I know now that Ron spoiled me, for I have looked and the world is not full of people like him.

His combination of humility, wit and intensity are only more rare when coupled with his profoundly, painfully earnest desire to understand or, better, to know. I believe Ron’s studies in philosophy were only in part about comprehending the content of Aristotelian thought or the set of laws regulating logic and rhetoric. His papers, unlike so many we’ve read and written, were not merely exercises in critical analysis and persuasive argument. I believe Ron thought that by studying philosophy, he would eventually know exactly what the good life was; that he could discern which were the moral choices. I believe he expected the same from the peers and mentors around him—to be invested in the project of being human and to work at it, hard.

Ron tried. He kept looking. Ron became editor-in-chief of Prism magazine; earned Peter Pouncey’s admiration as one of the best Greek scholars to come across his classroom in decades; studied philosophy at St. Andrews for a short while; was even scouted by a modeling agent; became a certified chef; and, this past spring, was admitted into law school.

Michael Kim wrote to me with the following:

“Ron was simply the best person I met at Amherst. I’ve never met anybody else before or after him who has had his combination of intelligence and humility.
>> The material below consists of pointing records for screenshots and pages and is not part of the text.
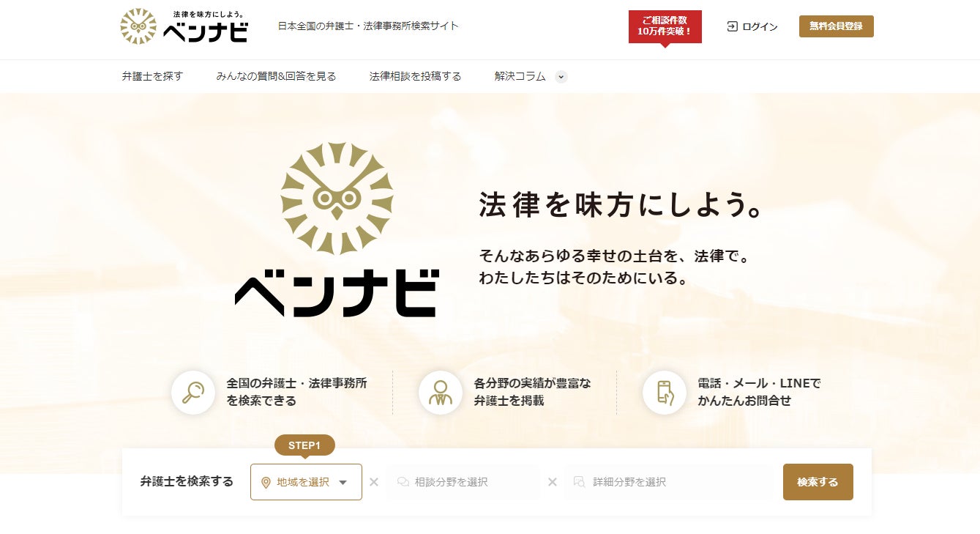Image resolution: width=980 pixels, height=534 pixels.
Task: Select 法律相談を投稿する in navigation
Action: tap(415, 76)
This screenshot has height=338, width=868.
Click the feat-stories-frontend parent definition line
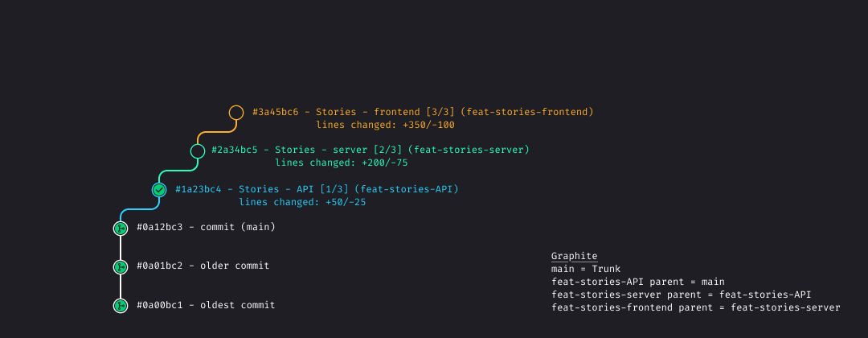click(696, 307)
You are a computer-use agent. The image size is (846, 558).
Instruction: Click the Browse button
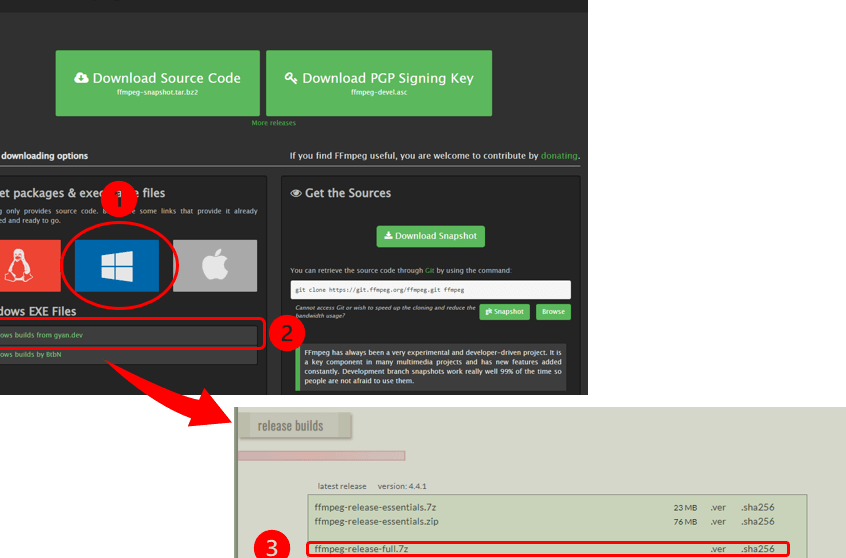[553, 312]
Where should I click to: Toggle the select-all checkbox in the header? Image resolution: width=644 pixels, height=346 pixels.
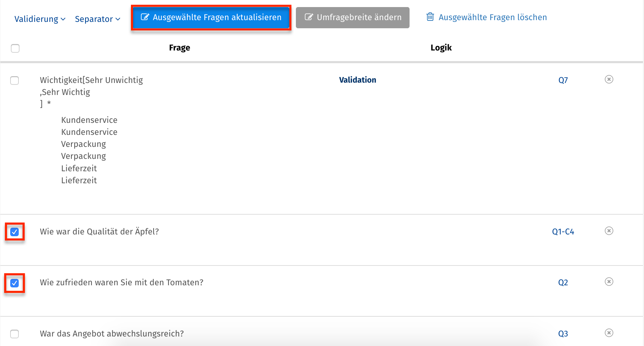point(15,48)
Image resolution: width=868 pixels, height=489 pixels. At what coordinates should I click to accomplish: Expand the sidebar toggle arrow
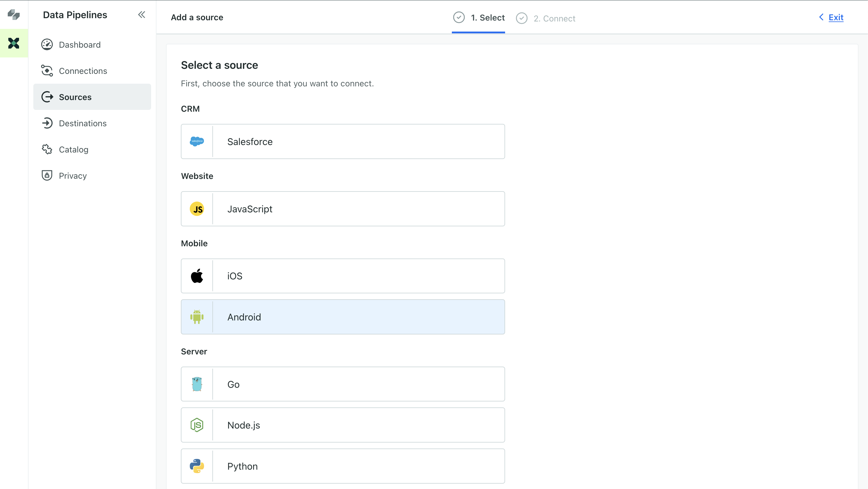(141, 14)
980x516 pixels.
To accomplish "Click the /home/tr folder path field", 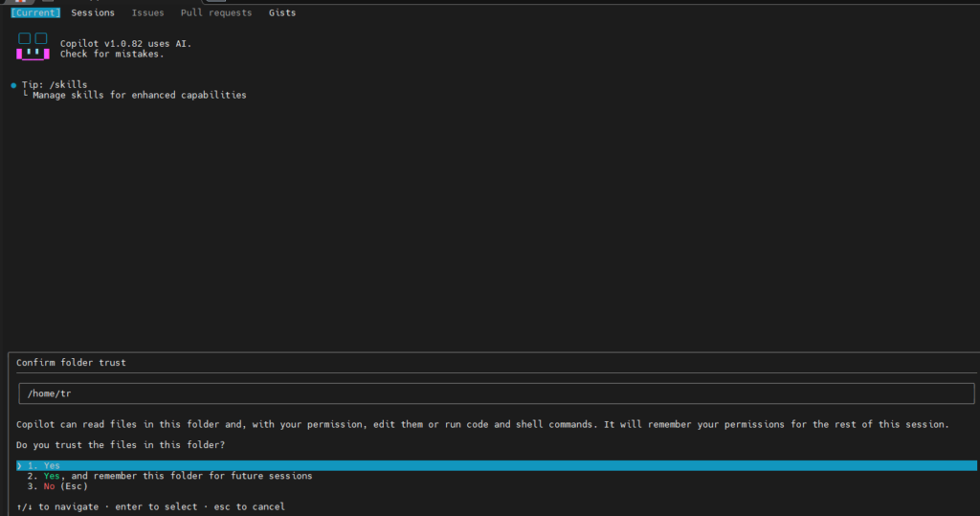I will tap(497, 393).
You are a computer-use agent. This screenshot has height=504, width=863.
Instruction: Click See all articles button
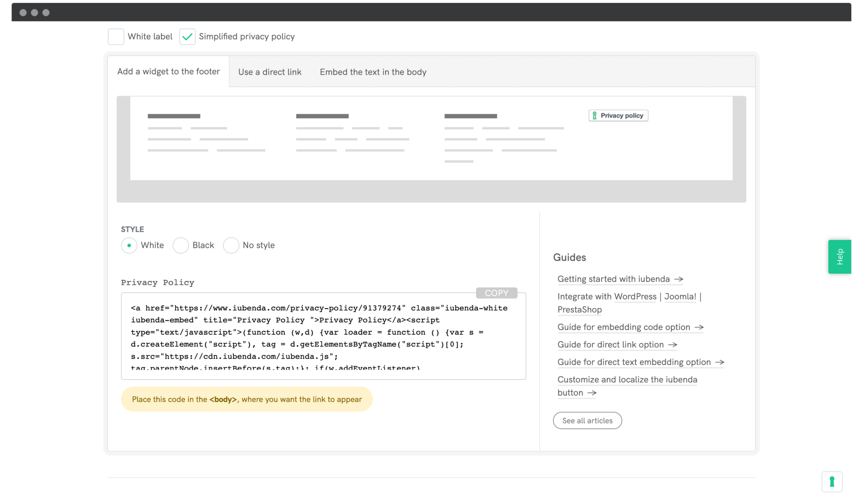587,420
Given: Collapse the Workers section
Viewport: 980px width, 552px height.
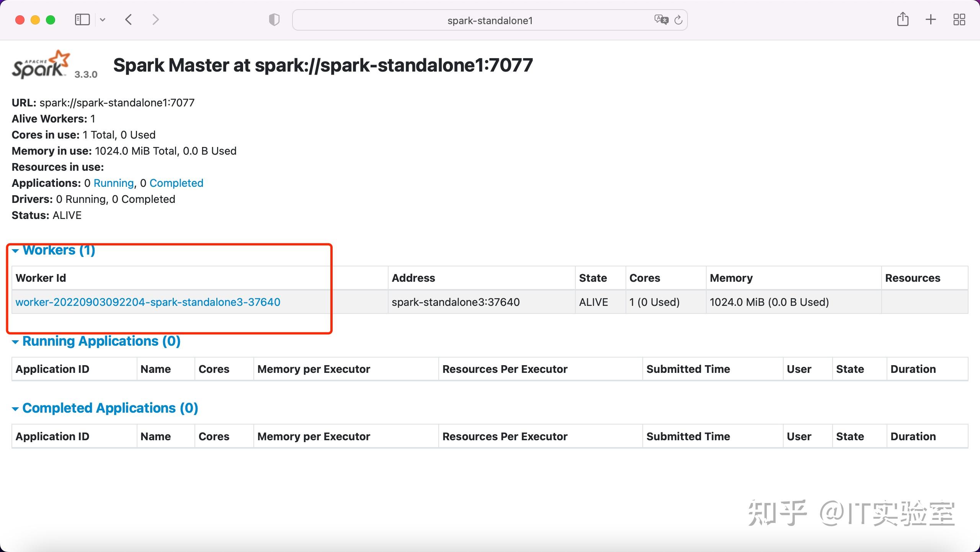Looking at the screenshot, I should [15, 251].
He was earnest, challenging and truly caring, and this came through in everything he did. 

Ron stayed with me for two brief stints in the years following graduation. His openness and understanding, coupled with his willingness to try everything, to think out all possibilities, were strongly juxtaposed against the harsh realities of my day-to-day existence. He seemed to offer, through his friendship, something better, something not of this world. But he was a different person when he came to stay with me, and I knew it but didn’t want to know it. His own loss of innocence, and ultimately his death is a tragedy that is difficult to comprehend, but the grace with which he lived will forever impact my own sense of humanity.”

Sasha Blair-Goldstein, Ron’s freshman year roommate, writes, “It’s hard to explain. Ron’s just someone who seemed like a benign force for good passing a little bit above the fray.” Friends, professors, family—we all know of Ron’s gifts. Professor Jagunnathans, one of Ron's closest and most supportive friends wrote me, saying he “will remember him as this gentle, vulnerable, and innocent young man full of intellectual intensity and promise. His decline was unbelievably swift and wrenching to all who knew him. It will be a while before I can fully come to terms with our common loss.” In an attempt to do Ron's memory some small justice, I invite all of our classmates to share a memorial gift by making your Annual Fund contribution in memory of Ron Markovich.